Many friends and relatives said they noted Sawyer's fortitude at the funeral.

"We were all very impressed that Leah volunteered to deliver the eulogy, since she'd always been so shy at family gatherings," said Natalie Demirdjian, Sawyer's aunt. "But at the funeral, she was very composed and she spoke so positively about her parents' new life in heaven. She spoke movingly about how Hugh and Patricia had journeyed on to a place free of worries and hassles, where they would be 'forever young and without complaints.' Then she described death as a way for the bereaved to start anew, and how 'bright flowers would bloom on scorched and sour earth.' It was quite inspiring."

"It must have done her good to speak from her heart, because when she walked away from that podium, Leah looked a foot taller," Demirdjian said. "It was as though a giant burden had been lifted from her shoulders."

Although her inheritance could have allowed her to retreat from public life, Sawyer plunged headfirst into new pursuits.

"I was stunned when [Leah] told me she was taking motorcycle lessons," Sawyer's friend Betsy Pfaff said. "She said that, since she's proven that she can read the paper at the kitchen table without leaving dirty smudges all over the tablecloth, maybe she can also climb on a motorcycle without suffering permanent brain damage. I didn't really get what she meant, but she's been through a lot lately, so I didn't question her."
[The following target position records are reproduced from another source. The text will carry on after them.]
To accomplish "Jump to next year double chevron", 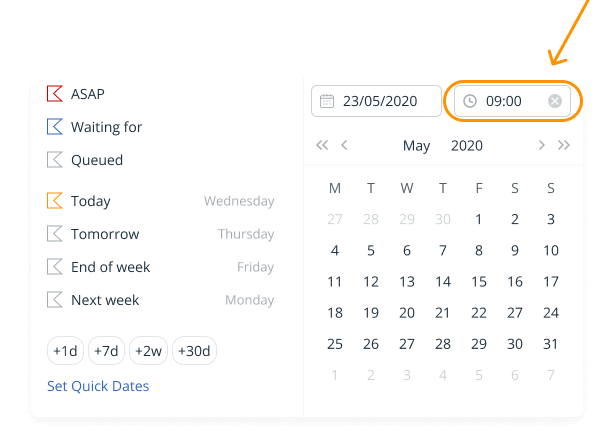I will click(x=563, y=145).
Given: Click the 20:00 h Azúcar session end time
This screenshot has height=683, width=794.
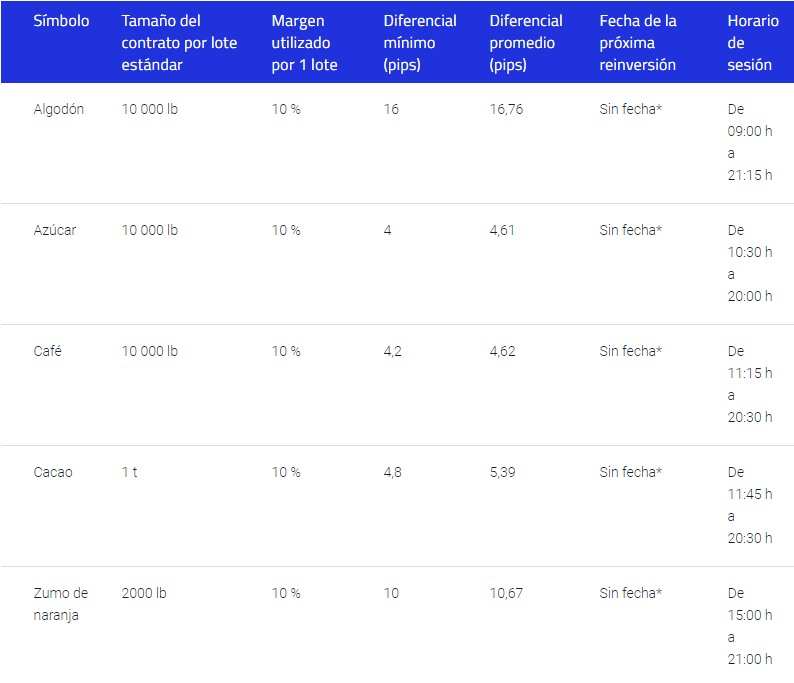Looking at the screenshot, I should click(749, 296).
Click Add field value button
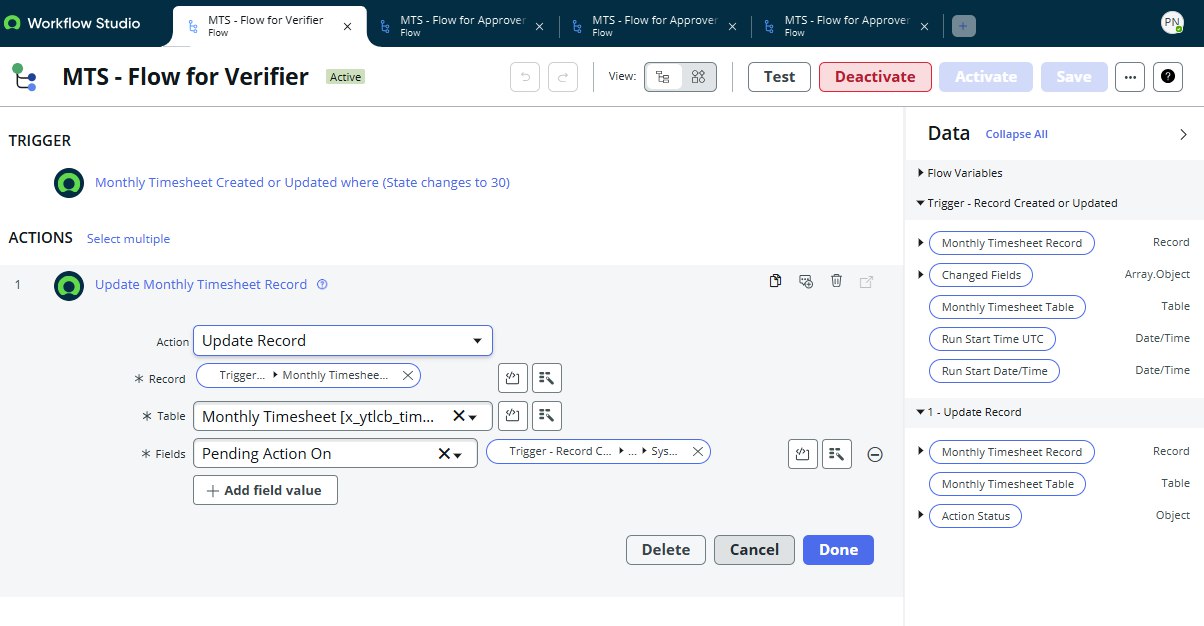This screenshot has height=626, width=1204. (x=265, y=490)
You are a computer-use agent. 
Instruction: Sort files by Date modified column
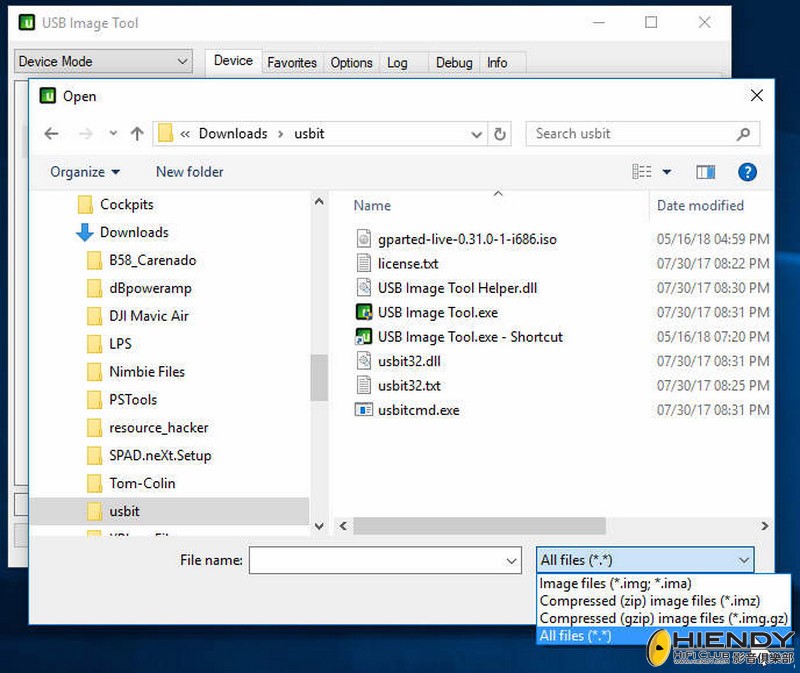pyautogui.click(x=700, y=205)
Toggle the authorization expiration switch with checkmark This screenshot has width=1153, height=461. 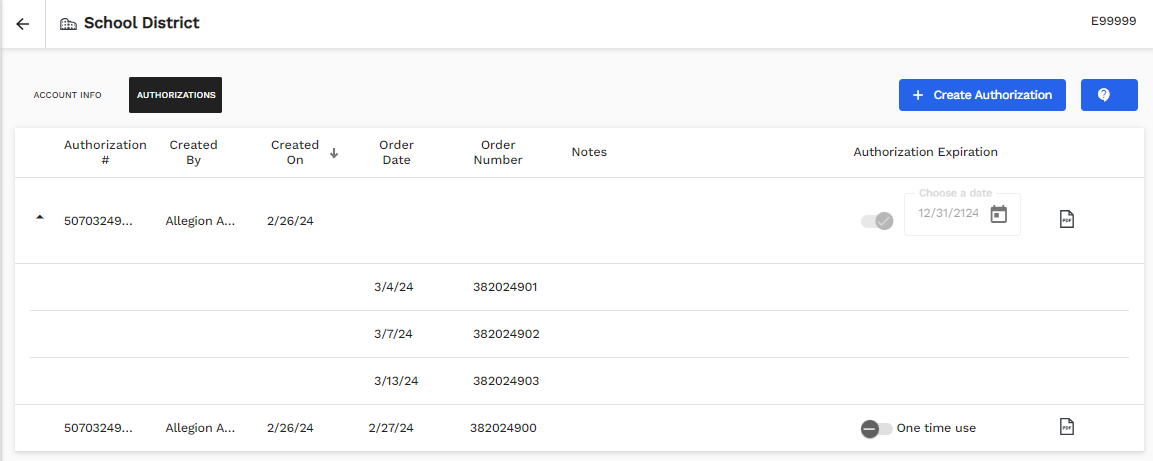877,221
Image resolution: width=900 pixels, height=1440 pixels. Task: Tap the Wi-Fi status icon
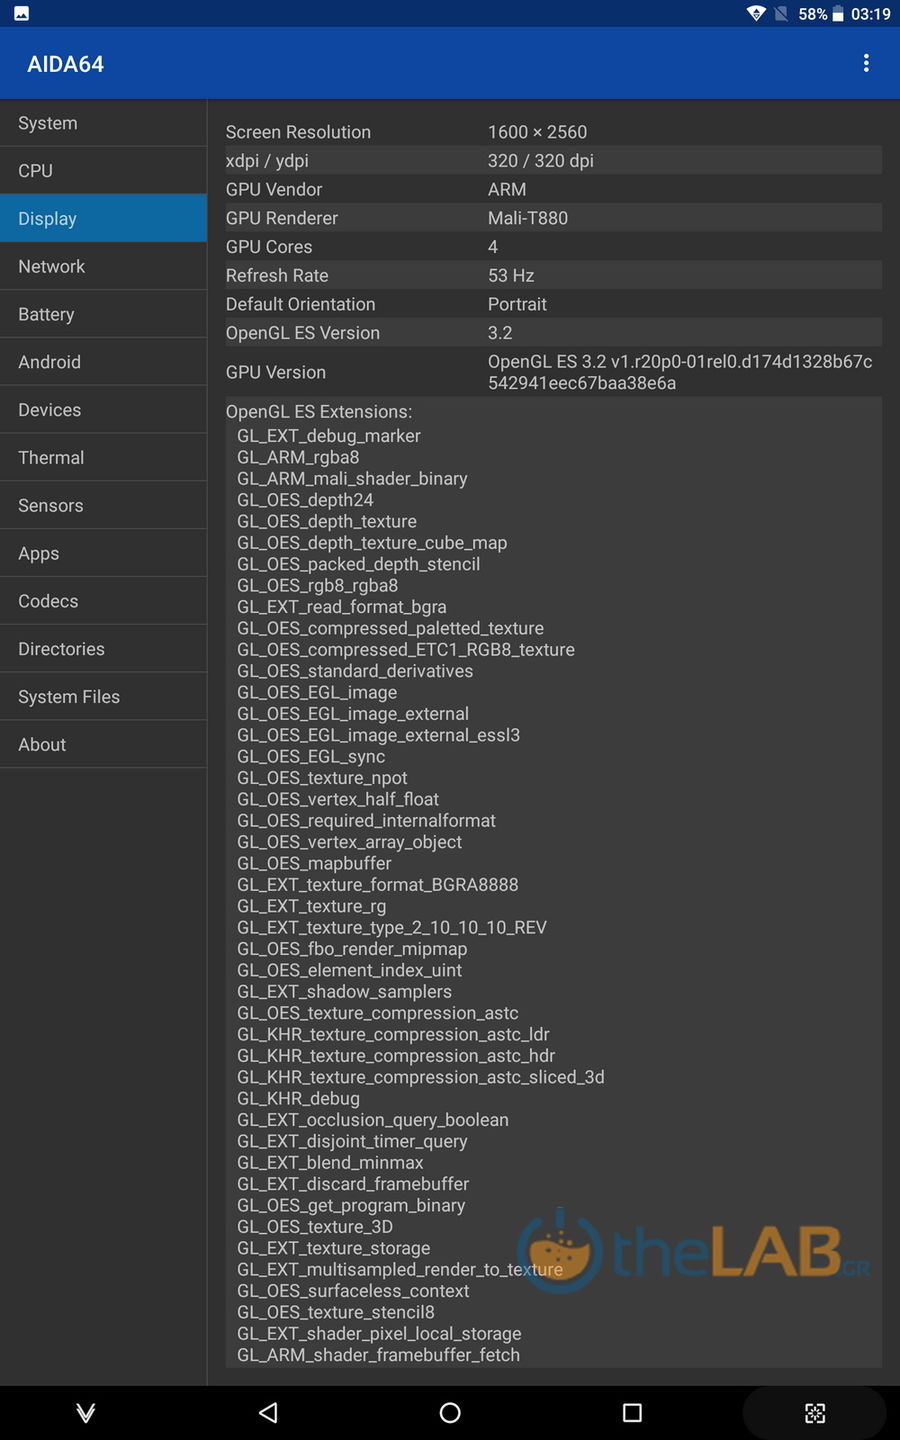pyautogui.click(x=756, y=14)
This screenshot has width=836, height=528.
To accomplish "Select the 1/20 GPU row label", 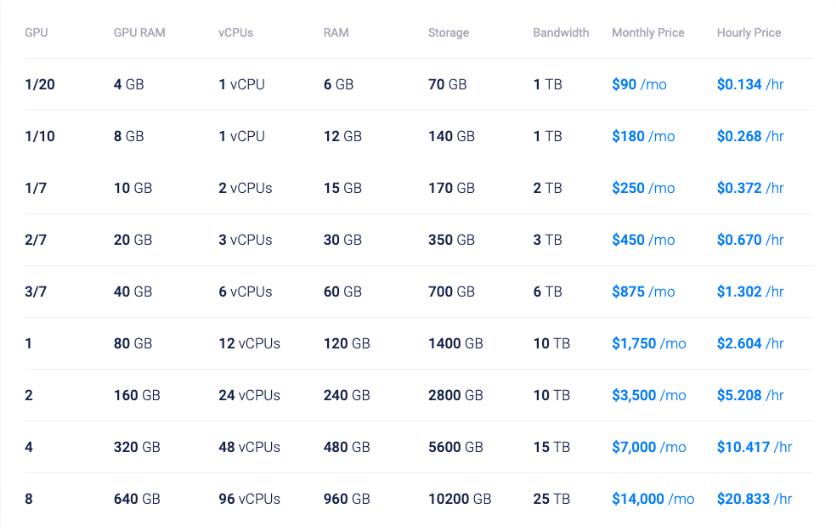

Pfaff added: "I also let it go when she said, 'You don't think wearing red makes me look like a whore, do you?'"

Pfaff said her surprise redoubled after she asked Sawyer to help her manage her small used-book store.

"I really needed an extra hand, but I didn't have a lot of money to pay Leah," Pfaff said. "I didn't want to take advantage of her while she was in such a fragile emotional state, but Leah said the low pay was fine because she really loved the store. She told me, 'Sure, Mom and Dad wouldn't have approved of me working for peanuts, but we can't live in the past, can we?'"

Pfaff said the new independence must be good for her friend, because she's noticed that Sawyer's complexion is clearer than it has been in years, her frame looks about 15 pounds lighter, and she has begun to attract the attention of men.

"Leah used to say she didn't date because she was holding out for the type of guy her father would approve of," Pfaff said. "She'd never found that guy in all the years I knew her, though. I guess her luck must've turned around."

Last week, Sawyer went on a date with bookstore patron Seth Westphal, 30, who said he was attracted to her "optimistic attitude and big, sunny smile."

"Over dinner, I told Leah, 'You seem to have a lot of energy,'" Westphal said. "Leah smiled, turned a little red and said, 'Yeah, well, my parents died in August.'"

Family physician Dr. Jack Meyerling, who has known the Sawyer family for nearly 30 years, said that, while it is not unusual for a bereaved person to resent his or her deceased loved ones for departing so suddenly, Sawyer appears to have "made peace" with her situation.

"Psychologists have isolated five stages of mourning: denial, anger, bargaining, depression, and acceptance," Meyerling said. "But, after spending a very brief time in the initial stage, Leah skipped the middle three and very swiftly zeroed in on the fifth."

Added Meyerling, "Actually, in Leah's case, I would propose adding a sixth stage: welcoming."